## START
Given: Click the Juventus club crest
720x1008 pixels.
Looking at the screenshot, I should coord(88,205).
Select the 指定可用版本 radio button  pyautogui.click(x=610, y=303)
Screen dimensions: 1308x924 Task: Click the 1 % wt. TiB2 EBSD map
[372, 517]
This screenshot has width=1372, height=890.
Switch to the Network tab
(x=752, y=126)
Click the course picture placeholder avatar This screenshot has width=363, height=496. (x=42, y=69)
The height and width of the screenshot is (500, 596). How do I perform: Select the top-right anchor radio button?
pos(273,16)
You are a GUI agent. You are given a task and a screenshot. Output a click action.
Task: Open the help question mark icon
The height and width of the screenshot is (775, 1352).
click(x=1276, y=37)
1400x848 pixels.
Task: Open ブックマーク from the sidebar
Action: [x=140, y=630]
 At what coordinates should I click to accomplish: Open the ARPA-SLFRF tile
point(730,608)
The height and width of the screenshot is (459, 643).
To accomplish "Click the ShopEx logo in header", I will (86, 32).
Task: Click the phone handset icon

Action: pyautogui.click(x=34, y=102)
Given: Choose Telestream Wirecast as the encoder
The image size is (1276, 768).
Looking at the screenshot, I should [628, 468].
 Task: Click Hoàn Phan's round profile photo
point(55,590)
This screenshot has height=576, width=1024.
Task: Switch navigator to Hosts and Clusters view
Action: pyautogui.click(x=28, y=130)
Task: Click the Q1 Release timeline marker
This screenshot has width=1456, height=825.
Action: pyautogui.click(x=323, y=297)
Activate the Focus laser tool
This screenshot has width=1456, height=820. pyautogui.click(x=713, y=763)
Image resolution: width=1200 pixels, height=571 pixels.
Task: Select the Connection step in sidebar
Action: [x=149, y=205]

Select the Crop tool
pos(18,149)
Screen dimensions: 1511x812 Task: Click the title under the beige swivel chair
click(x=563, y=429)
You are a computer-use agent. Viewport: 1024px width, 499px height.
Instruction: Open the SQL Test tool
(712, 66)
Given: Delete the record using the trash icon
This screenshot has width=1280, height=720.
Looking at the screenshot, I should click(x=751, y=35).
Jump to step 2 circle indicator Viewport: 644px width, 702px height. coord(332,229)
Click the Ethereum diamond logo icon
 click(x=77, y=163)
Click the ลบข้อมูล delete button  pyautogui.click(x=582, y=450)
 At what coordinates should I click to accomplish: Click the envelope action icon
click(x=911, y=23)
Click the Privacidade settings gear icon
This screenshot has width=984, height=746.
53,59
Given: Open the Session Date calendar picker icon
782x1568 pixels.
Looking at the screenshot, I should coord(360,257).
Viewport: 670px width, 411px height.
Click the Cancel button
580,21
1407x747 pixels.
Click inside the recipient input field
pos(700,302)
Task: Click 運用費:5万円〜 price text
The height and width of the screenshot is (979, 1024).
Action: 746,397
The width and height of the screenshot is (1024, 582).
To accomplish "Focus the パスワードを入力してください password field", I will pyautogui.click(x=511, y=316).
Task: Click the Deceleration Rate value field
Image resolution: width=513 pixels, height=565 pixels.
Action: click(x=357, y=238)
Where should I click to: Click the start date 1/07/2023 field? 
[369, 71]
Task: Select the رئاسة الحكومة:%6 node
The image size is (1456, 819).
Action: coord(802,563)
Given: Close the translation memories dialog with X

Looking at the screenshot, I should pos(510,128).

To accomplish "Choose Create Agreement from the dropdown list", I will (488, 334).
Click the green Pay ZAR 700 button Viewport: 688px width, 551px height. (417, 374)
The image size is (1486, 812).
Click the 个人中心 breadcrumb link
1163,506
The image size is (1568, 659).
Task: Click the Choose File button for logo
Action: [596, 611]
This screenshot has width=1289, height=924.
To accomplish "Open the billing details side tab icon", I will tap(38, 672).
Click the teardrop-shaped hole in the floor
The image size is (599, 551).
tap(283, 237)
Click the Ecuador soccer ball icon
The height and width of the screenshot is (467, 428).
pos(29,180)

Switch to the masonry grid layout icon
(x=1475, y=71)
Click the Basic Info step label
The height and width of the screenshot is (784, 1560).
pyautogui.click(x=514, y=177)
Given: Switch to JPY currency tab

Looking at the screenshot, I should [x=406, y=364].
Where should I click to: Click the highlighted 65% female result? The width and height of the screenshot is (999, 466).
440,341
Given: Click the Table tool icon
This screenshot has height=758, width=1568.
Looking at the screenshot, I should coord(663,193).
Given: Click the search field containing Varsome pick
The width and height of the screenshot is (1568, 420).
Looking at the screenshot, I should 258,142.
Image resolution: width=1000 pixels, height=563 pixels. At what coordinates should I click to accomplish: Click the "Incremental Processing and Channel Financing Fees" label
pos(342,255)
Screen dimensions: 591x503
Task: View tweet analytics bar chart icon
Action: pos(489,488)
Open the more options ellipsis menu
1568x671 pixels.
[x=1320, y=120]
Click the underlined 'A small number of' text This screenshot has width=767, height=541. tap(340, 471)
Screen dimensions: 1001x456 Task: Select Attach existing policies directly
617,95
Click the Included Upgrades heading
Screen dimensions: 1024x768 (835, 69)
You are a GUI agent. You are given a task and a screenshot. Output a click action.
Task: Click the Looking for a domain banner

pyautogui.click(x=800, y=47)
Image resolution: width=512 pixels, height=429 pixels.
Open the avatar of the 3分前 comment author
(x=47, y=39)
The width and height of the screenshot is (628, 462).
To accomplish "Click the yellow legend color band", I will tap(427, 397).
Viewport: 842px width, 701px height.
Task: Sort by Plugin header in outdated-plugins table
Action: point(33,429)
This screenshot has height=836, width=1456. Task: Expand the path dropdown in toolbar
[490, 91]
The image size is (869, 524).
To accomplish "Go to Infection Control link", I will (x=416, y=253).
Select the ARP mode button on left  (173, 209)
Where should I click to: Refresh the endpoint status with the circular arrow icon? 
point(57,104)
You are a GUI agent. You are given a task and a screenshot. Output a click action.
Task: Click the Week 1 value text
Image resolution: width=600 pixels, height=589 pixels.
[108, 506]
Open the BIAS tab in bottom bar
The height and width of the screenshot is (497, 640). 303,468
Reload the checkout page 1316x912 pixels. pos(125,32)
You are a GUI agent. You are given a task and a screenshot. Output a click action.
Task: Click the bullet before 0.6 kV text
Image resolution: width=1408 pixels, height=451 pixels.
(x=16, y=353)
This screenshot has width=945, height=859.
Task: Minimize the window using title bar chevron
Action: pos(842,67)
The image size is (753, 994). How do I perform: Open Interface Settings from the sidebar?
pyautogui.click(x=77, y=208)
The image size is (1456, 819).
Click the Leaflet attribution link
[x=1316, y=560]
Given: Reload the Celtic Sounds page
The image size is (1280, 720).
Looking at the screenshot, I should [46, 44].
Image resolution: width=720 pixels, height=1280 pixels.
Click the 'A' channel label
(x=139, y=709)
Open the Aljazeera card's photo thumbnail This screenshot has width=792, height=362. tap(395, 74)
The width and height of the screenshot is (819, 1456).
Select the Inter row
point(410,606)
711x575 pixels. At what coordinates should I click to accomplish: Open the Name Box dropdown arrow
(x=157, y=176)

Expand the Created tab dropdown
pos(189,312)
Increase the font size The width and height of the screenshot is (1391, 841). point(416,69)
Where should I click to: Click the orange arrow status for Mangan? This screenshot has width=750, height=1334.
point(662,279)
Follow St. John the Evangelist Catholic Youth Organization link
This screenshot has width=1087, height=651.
## END
What to do — Write out the part of the records above that opens with the line containing "The image size is (869, 524)." and closes with the line containing "Reload the checkout", both lines included, reproducing each line exactly.

The result —
The image size is (869, 524).
To accomplish "Go to Infection Control link", I will (x=416, y=253).
Select the ARP mode button on left  (173, 209)
Where should I click to: Refresh the endpoint status with the circular arrow icon? 
point(57,104)
You are a GUI agent. You are given a task and a screenshot. Output a click action.
Task: Click the Week 1 value text
Image resolution: width=600 pixels, height=589 pixels.
[108, 506]
Open the BIAS tab in bottom bar
The height and width of the screenshot is (497, 640). 303,468
Reload the checkout page 1316x912 pixels. pos(125,32)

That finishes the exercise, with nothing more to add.